AIM. Gather every line of the entries below that contains the word "field", and copy each one in full.

Entries for locating described items.
▽
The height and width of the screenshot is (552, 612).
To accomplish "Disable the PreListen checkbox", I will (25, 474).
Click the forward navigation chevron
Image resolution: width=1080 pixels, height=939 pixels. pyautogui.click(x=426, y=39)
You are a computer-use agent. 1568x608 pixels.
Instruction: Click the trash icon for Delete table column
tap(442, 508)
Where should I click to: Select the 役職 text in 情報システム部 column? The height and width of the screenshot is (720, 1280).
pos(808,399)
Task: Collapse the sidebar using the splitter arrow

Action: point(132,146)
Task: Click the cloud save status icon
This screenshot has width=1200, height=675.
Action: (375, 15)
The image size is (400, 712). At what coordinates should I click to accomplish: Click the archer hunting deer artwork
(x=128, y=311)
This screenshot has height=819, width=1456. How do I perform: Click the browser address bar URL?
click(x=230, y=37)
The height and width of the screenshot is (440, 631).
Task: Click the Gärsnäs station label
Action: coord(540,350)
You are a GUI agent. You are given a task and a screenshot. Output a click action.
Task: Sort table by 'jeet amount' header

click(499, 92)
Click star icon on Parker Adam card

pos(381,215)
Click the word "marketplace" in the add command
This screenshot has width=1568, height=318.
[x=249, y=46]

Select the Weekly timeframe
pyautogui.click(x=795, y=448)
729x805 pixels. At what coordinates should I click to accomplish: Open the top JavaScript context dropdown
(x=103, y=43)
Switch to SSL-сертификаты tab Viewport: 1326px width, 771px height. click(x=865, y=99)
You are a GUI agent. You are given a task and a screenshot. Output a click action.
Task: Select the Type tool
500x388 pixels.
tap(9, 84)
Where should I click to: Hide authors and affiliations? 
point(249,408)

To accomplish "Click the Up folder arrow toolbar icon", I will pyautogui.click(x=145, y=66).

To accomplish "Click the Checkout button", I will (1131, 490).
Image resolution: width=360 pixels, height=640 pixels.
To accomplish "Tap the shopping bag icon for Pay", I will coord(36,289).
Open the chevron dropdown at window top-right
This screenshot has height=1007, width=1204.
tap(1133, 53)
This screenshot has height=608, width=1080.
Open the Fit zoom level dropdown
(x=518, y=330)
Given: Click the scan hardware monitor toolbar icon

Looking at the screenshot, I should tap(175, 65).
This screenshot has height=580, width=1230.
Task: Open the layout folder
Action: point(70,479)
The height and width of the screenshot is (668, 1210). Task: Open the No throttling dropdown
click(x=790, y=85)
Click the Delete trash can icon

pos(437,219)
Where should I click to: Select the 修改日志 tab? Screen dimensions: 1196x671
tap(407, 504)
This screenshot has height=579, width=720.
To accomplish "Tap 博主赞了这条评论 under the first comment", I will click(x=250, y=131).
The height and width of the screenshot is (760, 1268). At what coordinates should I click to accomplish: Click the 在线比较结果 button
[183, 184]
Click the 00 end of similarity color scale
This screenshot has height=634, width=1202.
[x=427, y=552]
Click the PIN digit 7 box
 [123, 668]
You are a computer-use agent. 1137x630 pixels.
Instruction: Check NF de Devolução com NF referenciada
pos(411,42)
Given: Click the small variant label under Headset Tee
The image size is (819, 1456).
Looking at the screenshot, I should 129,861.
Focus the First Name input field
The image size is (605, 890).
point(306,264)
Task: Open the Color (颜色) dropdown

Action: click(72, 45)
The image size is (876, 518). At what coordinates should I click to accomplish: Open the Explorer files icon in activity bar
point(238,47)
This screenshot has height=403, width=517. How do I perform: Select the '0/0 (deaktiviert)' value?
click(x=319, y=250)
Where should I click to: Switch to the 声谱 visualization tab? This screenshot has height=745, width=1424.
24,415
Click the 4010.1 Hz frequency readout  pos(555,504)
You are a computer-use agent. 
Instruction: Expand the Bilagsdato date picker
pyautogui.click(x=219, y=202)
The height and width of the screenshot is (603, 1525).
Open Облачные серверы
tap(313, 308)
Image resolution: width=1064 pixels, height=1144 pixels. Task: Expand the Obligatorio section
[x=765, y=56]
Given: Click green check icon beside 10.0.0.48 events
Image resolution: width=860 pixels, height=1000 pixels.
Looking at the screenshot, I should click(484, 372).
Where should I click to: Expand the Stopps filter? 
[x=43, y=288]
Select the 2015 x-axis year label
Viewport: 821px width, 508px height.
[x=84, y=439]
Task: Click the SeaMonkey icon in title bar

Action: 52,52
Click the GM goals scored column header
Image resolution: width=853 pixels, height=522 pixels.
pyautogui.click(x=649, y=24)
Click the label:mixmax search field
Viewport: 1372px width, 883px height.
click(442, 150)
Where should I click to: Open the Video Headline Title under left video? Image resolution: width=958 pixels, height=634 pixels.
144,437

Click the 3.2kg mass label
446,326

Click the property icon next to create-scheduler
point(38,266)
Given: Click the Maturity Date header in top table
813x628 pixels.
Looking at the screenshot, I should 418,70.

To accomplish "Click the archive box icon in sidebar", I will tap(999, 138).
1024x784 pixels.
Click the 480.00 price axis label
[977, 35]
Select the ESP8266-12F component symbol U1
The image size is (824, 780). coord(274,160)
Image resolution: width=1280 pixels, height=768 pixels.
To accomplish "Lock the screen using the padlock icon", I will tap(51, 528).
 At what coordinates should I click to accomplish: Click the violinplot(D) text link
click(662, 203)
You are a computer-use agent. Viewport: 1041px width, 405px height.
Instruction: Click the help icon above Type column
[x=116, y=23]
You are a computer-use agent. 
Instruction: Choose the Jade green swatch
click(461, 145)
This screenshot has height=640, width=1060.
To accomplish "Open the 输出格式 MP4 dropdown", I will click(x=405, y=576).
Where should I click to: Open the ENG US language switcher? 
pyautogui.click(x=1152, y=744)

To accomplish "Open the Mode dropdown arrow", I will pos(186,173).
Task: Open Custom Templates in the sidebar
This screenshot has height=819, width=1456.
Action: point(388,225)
△
TASK ANSWER.
Focus the First Name input field
Click the label:mixmax search field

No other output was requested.